Greetings all. This is my second attempt at this posting as I inexplicably managed to delete the first one about a minute after I’d uploaded. Don’t ask me how as I have no idea, but in the interests of being positive, I am (after several minutes of swearing and teeth-gnashing) banking on Take 2 being an improvement. This is in fact what happened when I inadvertently managed to delete half my English Lit ‘A’ Level dissertation the night before it was due in. I had written it in WordPerfect 5.1 on my mum’s 386 laptop (this was millions of years ago you understand) and when it asked me whether I wanted to save changes, I said ‘no’. The perfect logic being applied was that I wanted to save ALL of it, not just the changes.

Anyway, I digress. The purpose of this posting was to share with you my thoughts on writing dialogue, as indeed the title suggests. In doing so I am aware that the writing on this here blog has all been short stories with in most cases little or no dialogue. However, this is not all. No indeed not. Whilst the shorts provide instant gratification (to me if not to anyone else) in the background I am toiling away on a longer piece. It’s actually my second novel-length effort though I confess the first has not yet seen the light of day. That little, ahem, gem remains languishing on an external hard drive in all its chick-lit glory waiting for my loving ministrations once more. Why? Well, I got to within a chapter of the end and decided I didn’t like the second half. However, neither was I enthused about the prospect of a re-write of 40,000 words, so there it remains. Oh, and I know I said chick-lit, but really it’s a Suffolk Borders Aga Saga with a dash of Formula 1 and a Love Rat ™. I can see it now, emblazoned on the nice shiny dust jacket enticing in the weary masses as they trudge through Terminal 5….

So, to dialogue. The point of telling you about the unfinished not-chick-lit thingy is that probably the best bits of the first 40,000 words – and indeed the passable bits of the aforementioned second 40,000 – take the form of meaningful conversations between characters. Even after all these years, they’re still really real in my head.
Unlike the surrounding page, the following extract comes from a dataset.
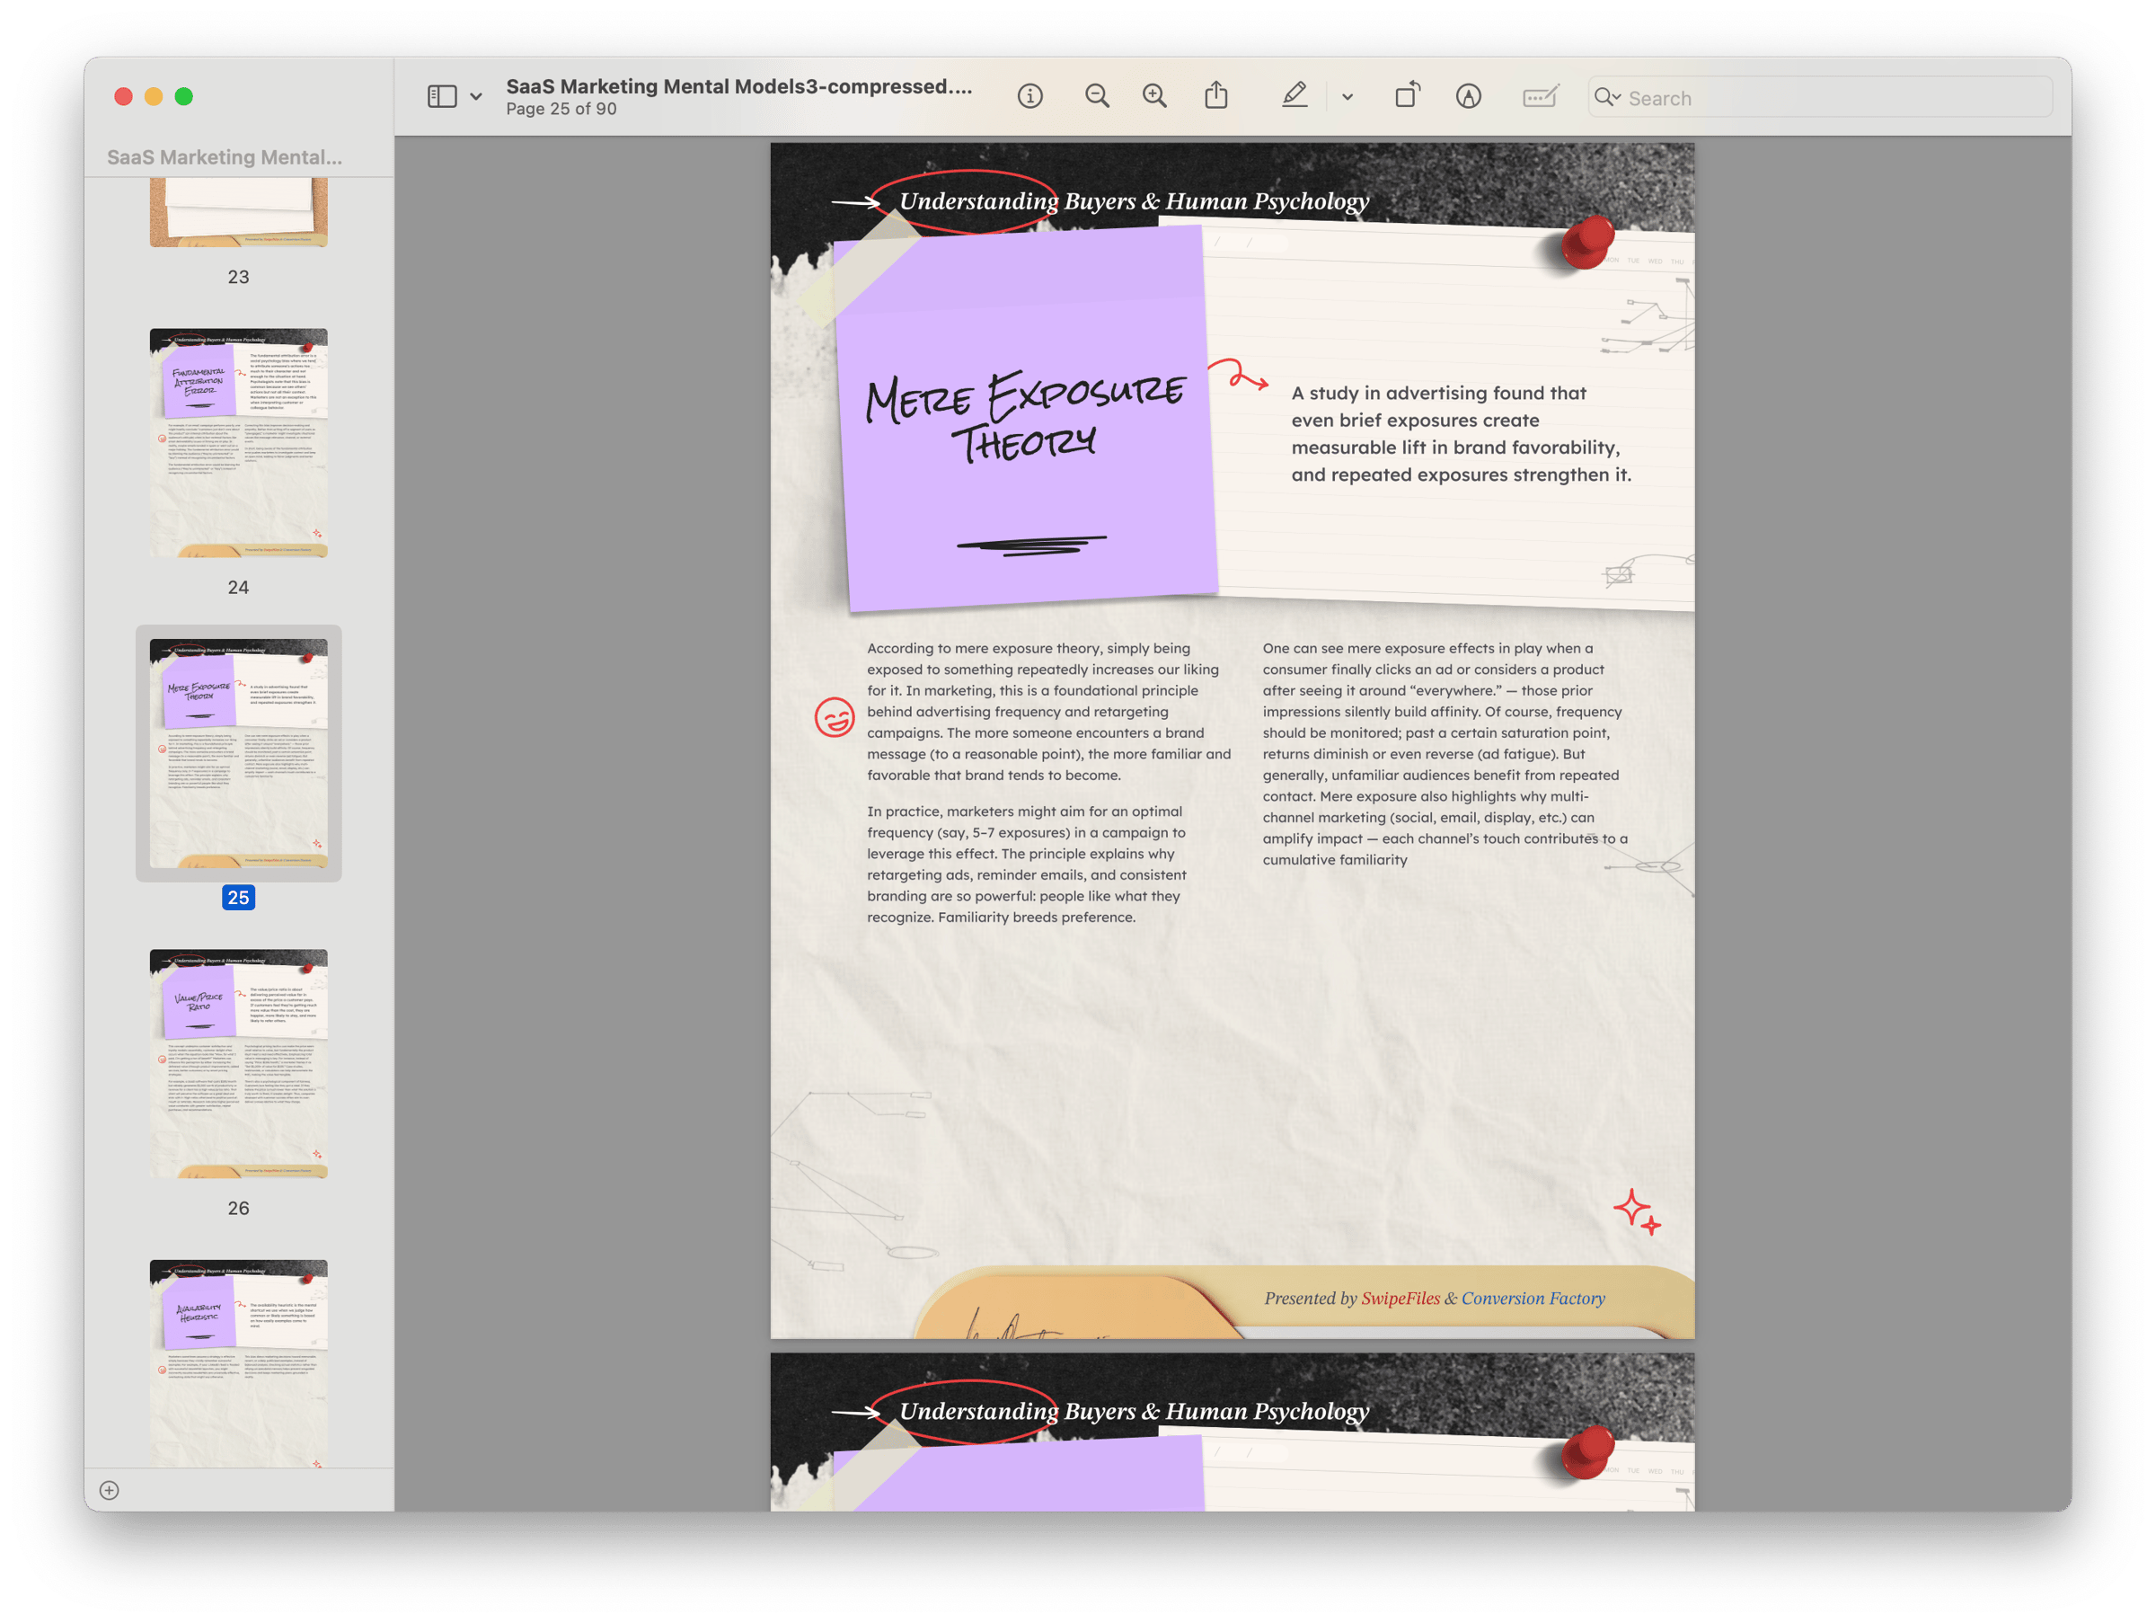Open the Share menu icon
The width and height of the screenshot is (2156, 1623).
click(x=1215, y=96)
In general terms, it’s great dialogue that really introduces the reader to the complexities of the characters, creating empathy and bringing them to life. This in turn is what makes people truly fall in love with a story, even physically missing the protagonists when the book is ended.

It is for this reason that building great characters is the most important part of the writer’s work. Why do I think this when we’re talking here about dialogue? Well, the better your characters are, the more likely they are to do the work for you and deliver something truly authentic. Developing great characters is all about really knowing them in all their mundanity and all their flawed human excellence. You know their height, weight and hair colour; what they had for breakfast; their favourite colour, record, TV show; what they do of an evening; which side of the bed they prefer; their parents’ names; their views on Marmite and so on. Even if this information doesn’t make it into the book (and I sincerely hope that some of it doesn’t) you nonetheless know it. It’s a critical part of the set-up.

OK, so how does the dialogue actually happen? For me it’s like this:

1. Know your characters inside and out. Know them so well that you could almost reach out and touch them. Make sure they’re that clear for you, even if you hate them. You are giving them life.
2. Set your scene. Where are your talkers? Are they indoors or outside? What’s the space like? Are they sitting or standing? Is there a table? What’s it made of? What colour are the walls? Are there windows?
3. Unless you’re feeling very brave or experimental, or alternatively are stuck for plot detail, make sure you Know Your Outcome. What does the dialogue need to deliver? What purpose will it serve?
4. Once you have set everything up, step back a little, shrink down to about the size of a housefly, find a discreet place to park up and….listen.

That’s it. Really. If you’ve followed all the other steps, your characters will pretty much just start to talk. The best part is that you can pause them, slow them, speed them up and even rewind them. They won’t notice. All you need to do is listen carefully and take dictation. You probably won’t even need to interrupt.
Once you have the hang of this, it should be quite easy and you may even get bits of dialogue pop up when you’re not actively engaged in writing. When this happens I jot down the key bits in my ever-present notebook or sometimes take an audio recording on the phone, just reading out what’s in my head. Now and again I’ll get snippets of dialogue from known characters that have nothing whatsoever to do with the book. An example of this is in the short story ‘Sacrifice’ which together with its twin forms an earlier post on here. The comments I’ve had are about the emotional impact that just a few lines of text can have.  Though little detail is revealed about the nature of the protagonists, I know them – and this is what makes their words authentic.

I think that’s just about it for now. If you’re a writer, I hope it’s useful. If you’re not, I hope it’s interesting. If you have another approach, I’d love to hear about it.